This weekend, I had my portrait taken by tintype photographer Giles Clement, an event hosted by Old North clothing store downtown. I really wasn’t sure if I was going to have it done when I arrived, I really wanted to just bask in the photo nerdiness, and support a pop-up darkroom with an historic process being practiced in my own town. At first I couldn’t figure out why I should get a photo of myself made. It’s not like I’m going to put a picture of myself on the wall in my home.
It’s really not a flattering photo at all. Aside from the fact that I look like I just murdered someone (“#stonecoldbridget” was my favorite response thus far), large format photography spares no detail of my aging complexion, and the angle just seems to emphasize where I’ve stowed away all that craft beer over the last few years. But here’s the thing — I love this image.
And I’m trying to figure out why. I’m trying to figure out if it’s the same reason that the Facebook likes are piling up — which I think has to do with the fact that it looks “old-tmey”. In talking to Giles about it, he said people ask him if he lives his life in other “antiquated” ways to match his tintype process, to which he said no. That was also an amusing statement to me…. it never occurred to me that someone would assume Giles would be pickling all his home-grown vegetables and making his own soap just because he makes tintypes. I guess that’s the photo dork in me talking.

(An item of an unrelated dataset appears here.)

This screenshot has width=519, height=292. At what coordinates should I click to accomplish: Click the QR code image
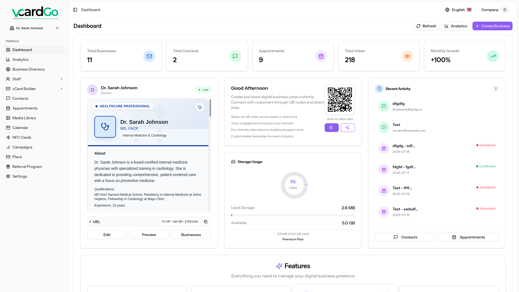pyautogui.click(x=340, y=99)
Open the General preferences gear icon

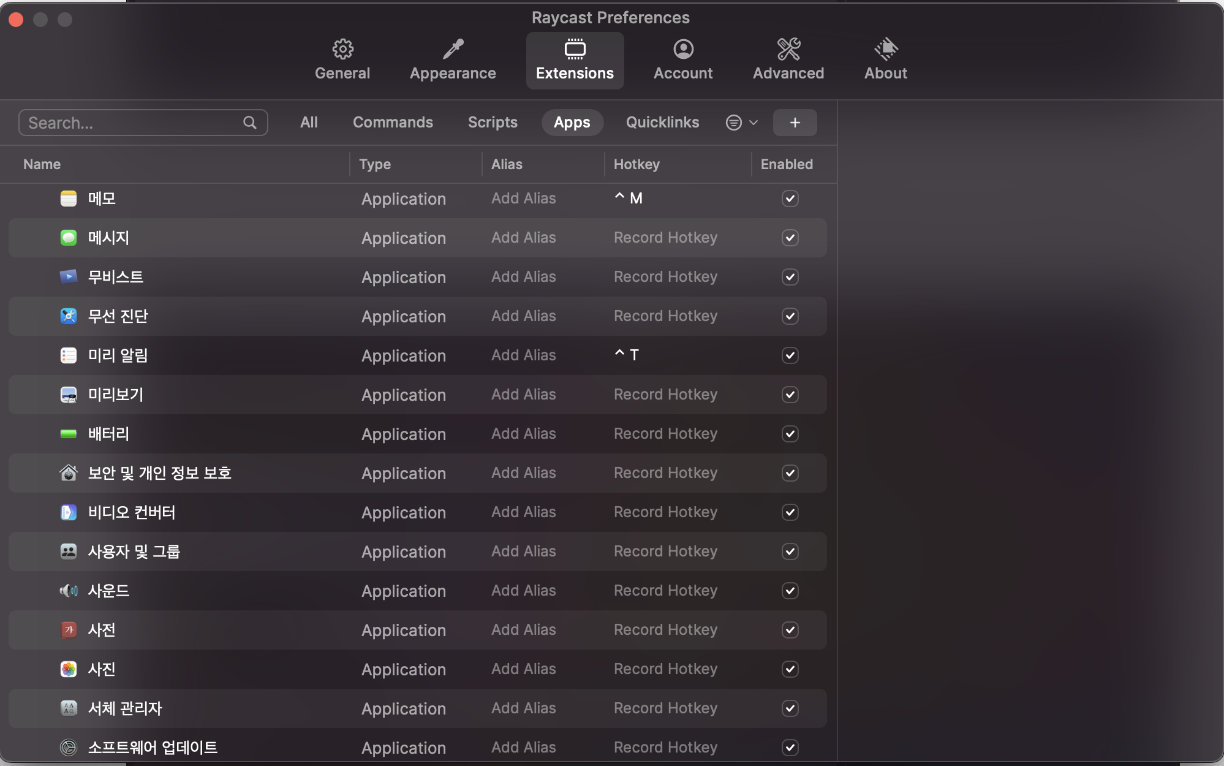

So is it really the lack of highlights in this image that makes people think of the Old West and get tickled? Is it the subconscious detection of minute detail afforded by a 4×5 negative which digital photography can’t yet replicate?
Later that evening, I debated with a friend the importance of having this image made by someone else. As much as this has piqued my interest in learning tintype photography for myself, that is an apples and oranges sort of experience compared to having someone create this photo. I think the reasons I decided to go with it are twofold.
One is the importance of the tintype object. It is a freaking photograph on a metal plate, a suspension of collodion and silver nitrate that presents grayscale values which people psychologically equate to me. How many of us are satisfied on a daily basis with seeing images on a computer screen? One woman waiting to be photographed said, “I know I will want to have this when I am old.” She’s talking about the object in addition to the image it holds. She’s not fantasizing about gazing upon Facebook or whatever will exist in 50 years.
The other factor of importance was the actual event of being photographed. Why did I put my name on a list and wait an hour and a half? Why was I fussing so much over my hair? How many times are we photographed on a daily basis now and don’t give a shit — I could have completely filled up my phone with selfies for the time it took anticipating this one shot. The truth is that I kind of liked being nervous to have this one image made. I don’t just get to delete it and try again. I have to do it right, and maybe that pressure is enticing in these times.
Giles even offered to let me do another one since I looked so damn angry. Which I debated momentarily. All throughout my life however, strangers have approached me on the street and asked me to “just smile.” I’m really quite happy on the inside I would say 95% of the time, I guess I tend to suffer from the condition of “Resting Sad Face”. So in that sense, I decided to stick with this photo, accepting that it best reflected my most common reality. And here I had given up on the belief that any form of photography could still convey truth. I’m pleased to be wrong.